## Excerpted records
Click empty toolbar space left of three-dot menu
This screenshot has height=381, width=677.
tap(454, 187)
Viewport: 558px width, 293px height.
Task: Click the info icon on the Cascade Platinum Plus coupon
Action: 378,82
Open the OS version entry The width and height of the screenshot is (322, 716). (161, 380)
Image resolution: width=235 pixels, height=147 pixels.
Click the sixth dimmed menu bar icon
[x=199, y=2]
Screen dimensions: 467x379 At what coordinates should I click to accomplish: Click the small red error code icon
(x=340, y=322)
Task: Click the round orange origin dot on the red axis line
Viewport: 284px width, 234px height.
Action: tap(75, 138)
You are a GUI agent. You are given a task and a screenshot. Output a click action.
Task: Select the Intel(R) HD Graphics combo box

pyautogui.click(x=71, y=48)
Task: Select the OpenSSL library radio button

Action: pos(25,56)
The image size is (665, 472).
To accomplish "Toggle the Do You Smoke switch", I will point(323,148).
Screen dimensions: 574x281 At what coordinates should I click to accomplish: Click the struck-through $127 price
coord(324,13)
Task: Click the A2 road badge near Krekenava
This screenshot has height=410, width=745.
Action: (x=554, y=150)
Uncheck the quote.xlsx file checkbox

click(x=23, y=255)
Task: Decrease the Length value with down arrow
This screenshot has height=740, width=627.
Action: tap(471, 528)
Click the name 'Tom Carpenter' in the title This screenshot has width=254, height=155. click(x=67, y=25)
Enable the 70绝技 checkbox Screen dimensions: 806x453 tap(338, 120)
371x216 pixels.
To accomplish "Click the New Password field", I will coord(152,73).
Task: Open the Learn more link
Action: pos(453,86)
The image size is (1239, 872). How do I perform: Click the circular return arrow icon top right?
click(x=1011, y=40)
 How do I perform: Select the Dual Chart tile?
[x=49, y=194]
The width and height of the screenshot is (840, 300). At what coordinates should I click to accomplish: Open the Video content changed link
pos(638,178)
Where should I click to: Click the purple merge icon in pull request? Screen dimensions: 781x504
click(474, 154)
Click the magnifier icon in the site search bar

## Task to complete
Each line above that contains "pixels" counts once; report the resulting number and nothing else.

## Task response
2